» **TASK PROMPT**
Look below for the line containing "Click the Save toolbar icon" and the line containing "Image resolution: width=1280"; repeat exactly those two lines and all lines between them, and nothing else.

-- PROVIDED MATERIAL follows --

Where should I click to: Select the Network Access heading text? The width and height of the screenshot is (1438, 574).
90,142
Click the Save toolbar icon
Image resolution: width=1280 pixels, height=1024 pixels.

-- PROVIDED MATERIAL concluded --
-- PROVIDED MATERIAL follows --

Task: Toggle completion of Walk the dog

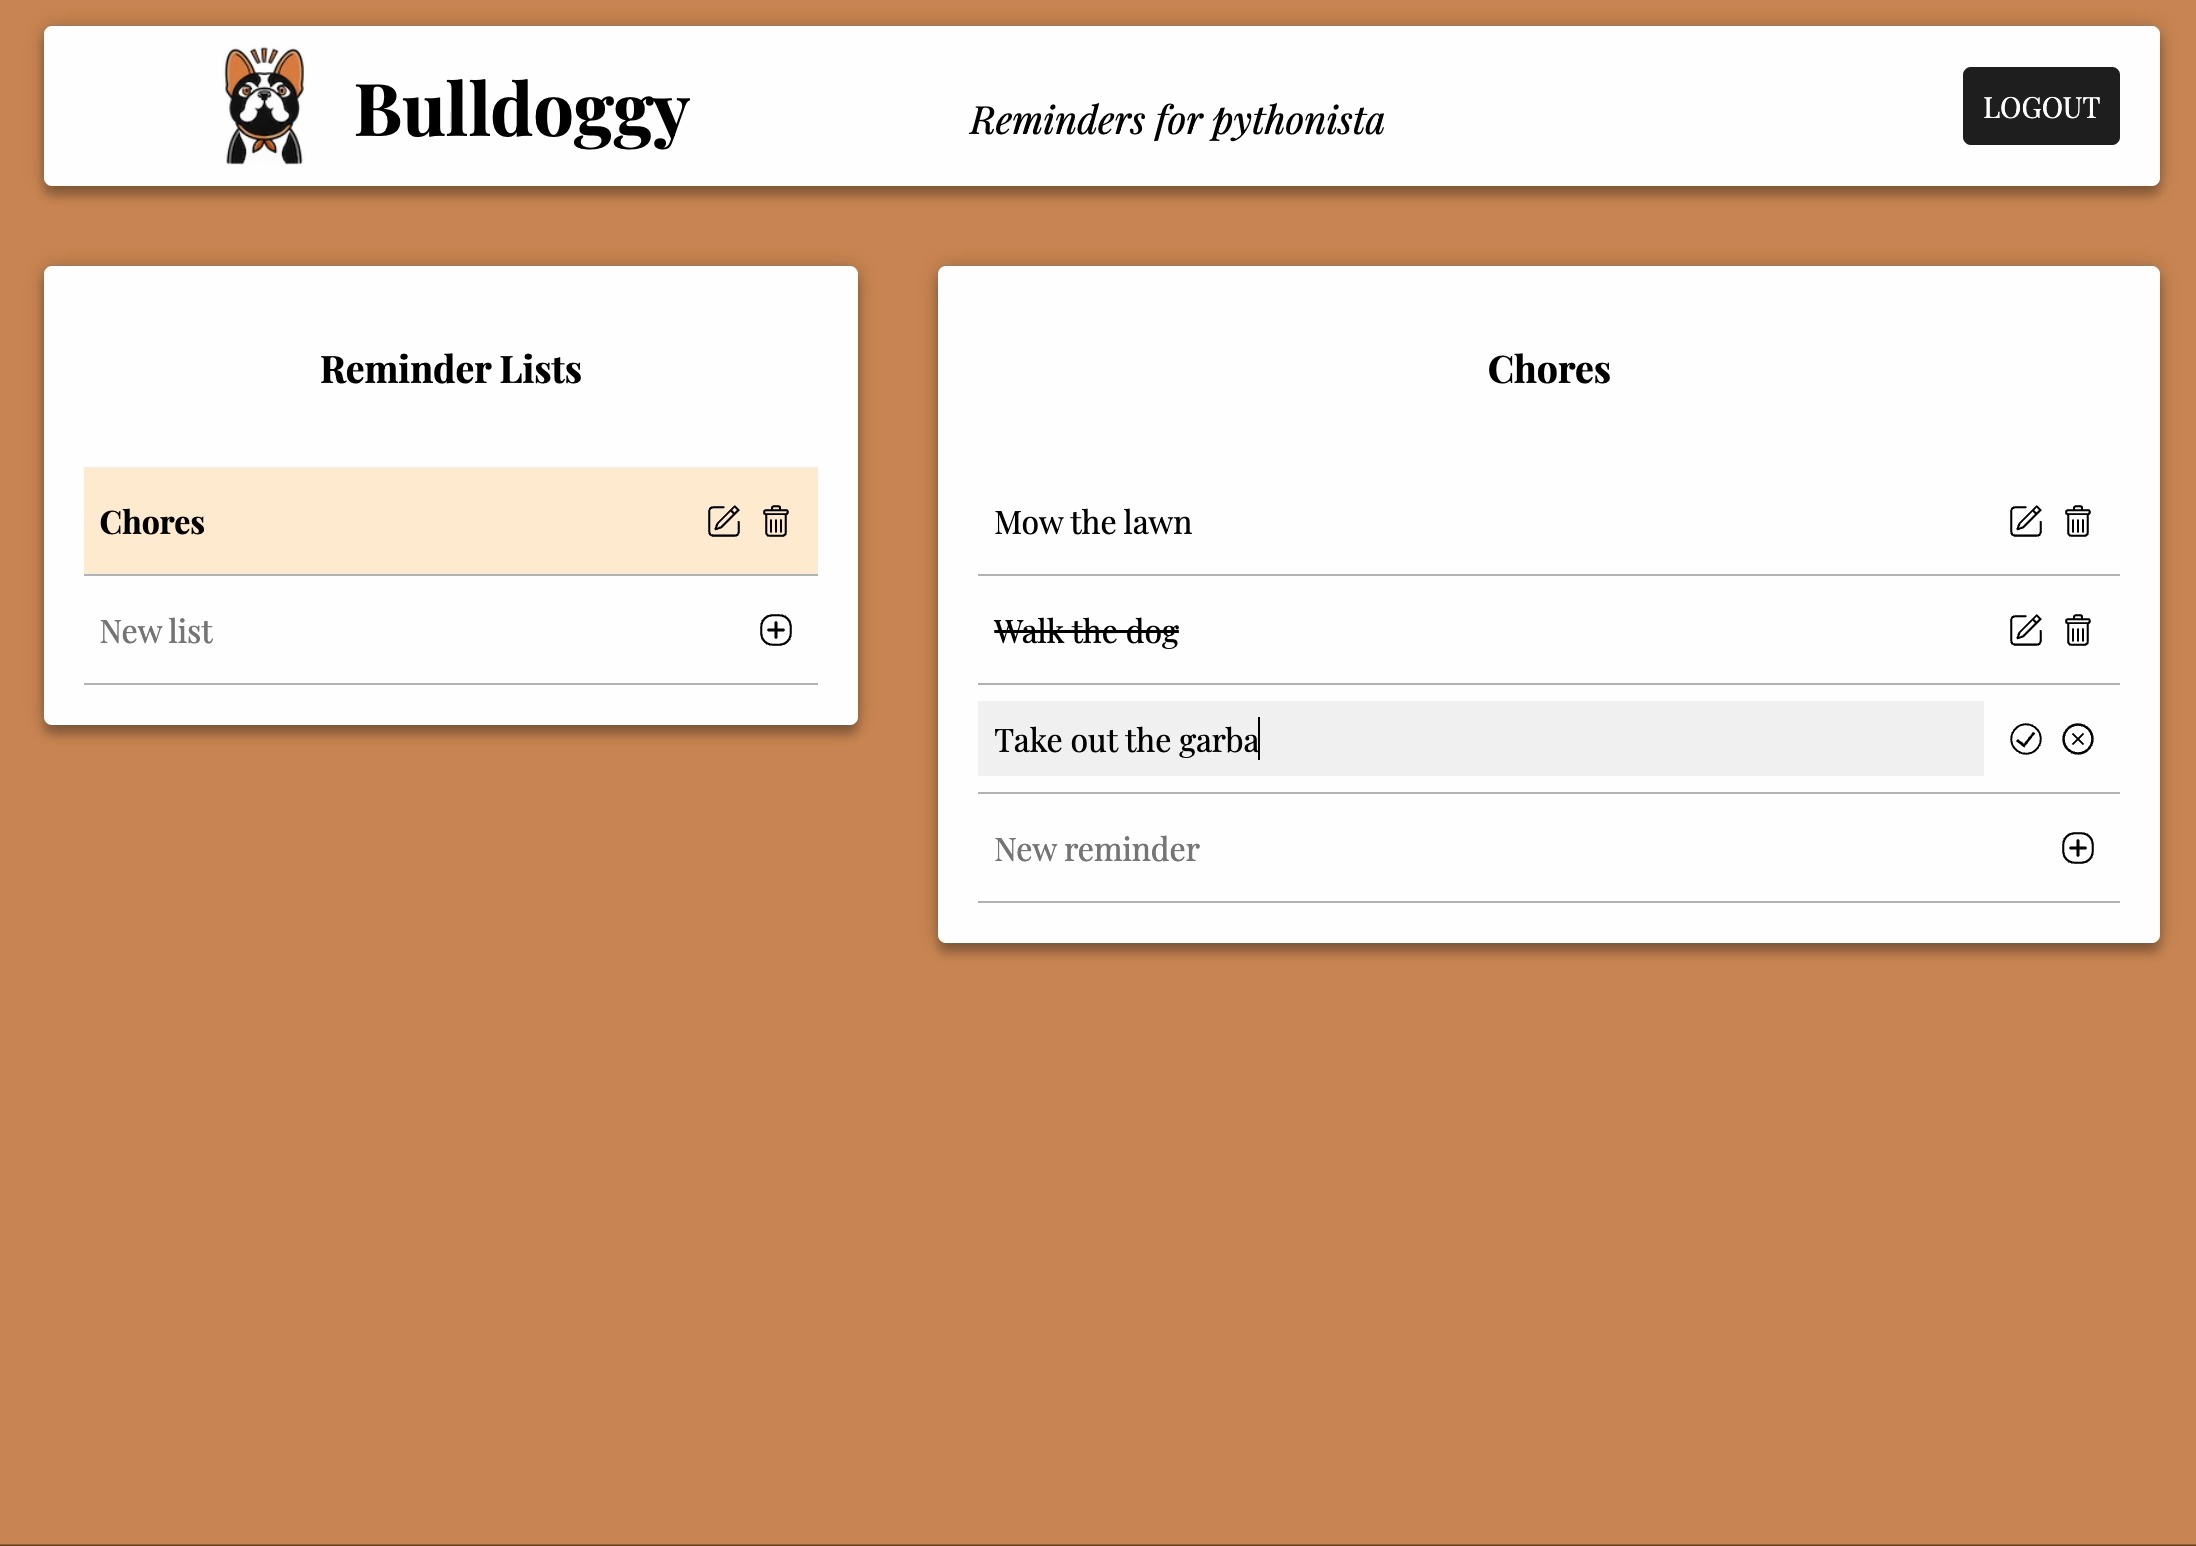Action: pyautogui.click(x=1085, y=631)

-- PROVIDED MATERIAL concluded --

» **EXERCISE OUTPUT**
Click the Save toolbar icon
Image resolution: width=1280 pixels, height=1024 pixels.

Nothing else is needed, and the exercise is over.